# Task to carry out
Carry on the Whisper V3 article from its final paragraph and write what comes next.

# Excerpted text
#####
Home TechnologyWhisper: the creators of ChatGPT create a revolutionary AI that transcribes audio...

Whisper: the creators of ChatGPT create a revolutionary AI that transcribes audio to text

November 13, 2023

137

At OpenAI’s recent DevDay event, which highlighted the announcements of GPT-4 Turbo and the possibility of developing custom GPTs, another launch went unnoticed by many: the presentation of Whisper V3, a powerful artificial intelligence (AI) that allows transcribing audio to text with amazing efficiency. Although GPT-4 received much media attention, Whisper V3 has emerged as a revolutionary tool, available for free and open source.

Unlike its predecessors, Whisper V3 has been trained with over one million hours of labeled audio and over 4 million hours of pseudo-labeled audio. This extensive training has allowed errors to be reduced between 10 and 20%, establishing an error rate below 5% for the Spanish language. Thus, it becomes one of the most precise models in this language.

As explained by the CEO of OpenAI, Sam Altman, Whisper V3 stands out for its multitasking capacity, since it can recognize and translate audio files in multiple languages, in addition to automatically identifying language changes in the same conversation, providing versatility unique in its field.
#####
# Supplied information
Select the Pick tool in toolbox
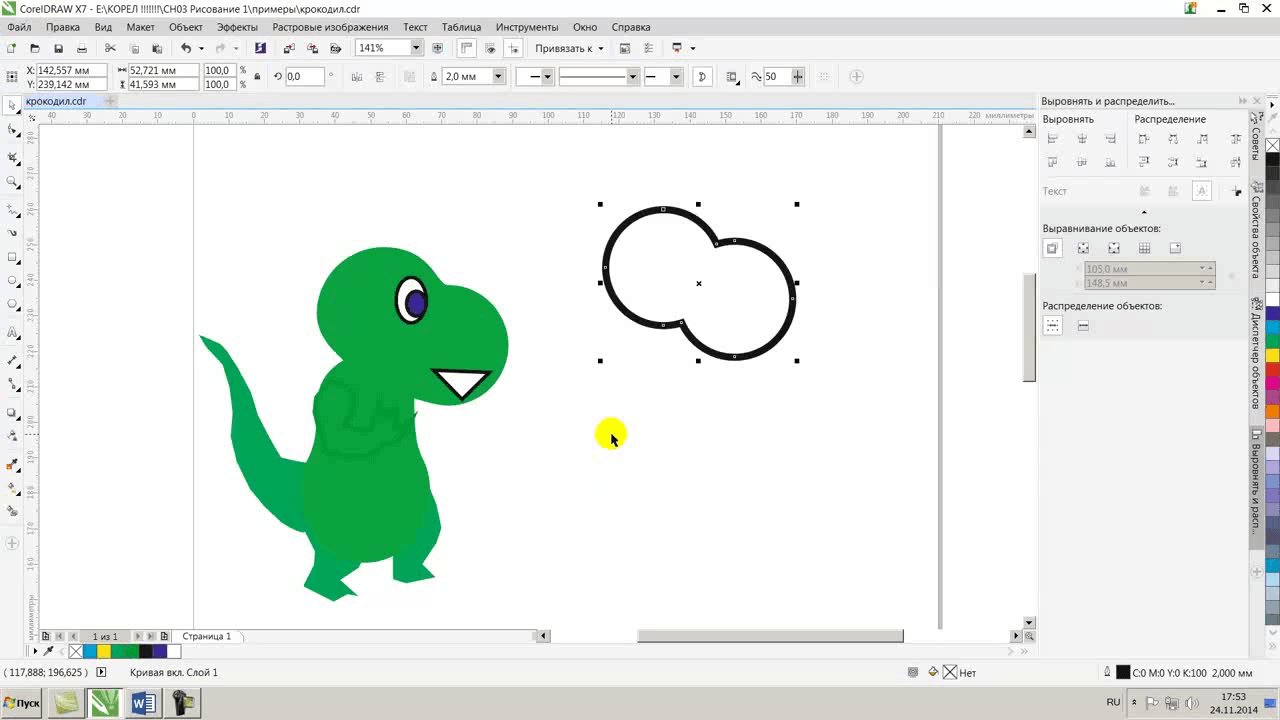 coord(12,105)
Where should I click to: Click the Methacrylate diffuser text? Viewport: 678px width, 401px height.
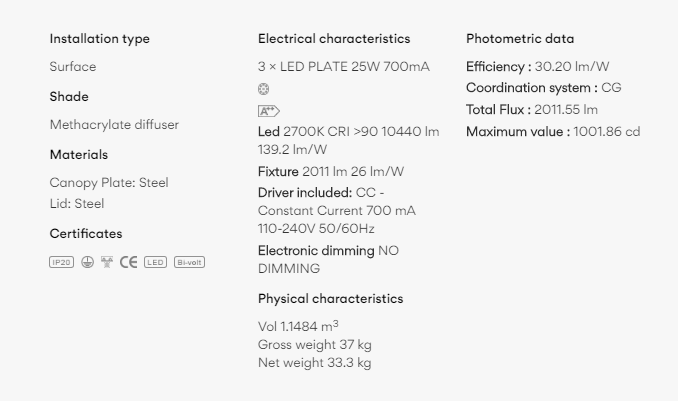[114, 125]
#####
# Response to the exercise
For now, OpenAI offers this tool in different sizes, starting from versions with less than 1 GB of VRAM to large models with 1.55 billion parameters and requirements of approximately 10 GB of VRAM. This range allows users to adapt Whisper V3 to different applications and needs.

In terms of usability, Whisper V3 is accessible through platforms such as Hugging Face or Replicate, and its source code is available on Github. Users can take advantage of this technology for free, making it a valuable tool for accurate transcriptions and translations.

Despite not receiving the same attention as other developments at DevDay, Whisper V3 represents an effective and easy-to-deploy solution for a variety of applications, from simple transcription tasks to more complex functions in the field of voice assistance.

For those who have dealt with the limitations of free audio transcription tools, Whisper V3 represents a significant advance, standing out for its reliability and effectiveness. Altman’s company aims to encourage the adoption of this tool by software developers, anticipating its integration into a variety of applications to improve the user experience in speech recognition and audio-to-text transcription.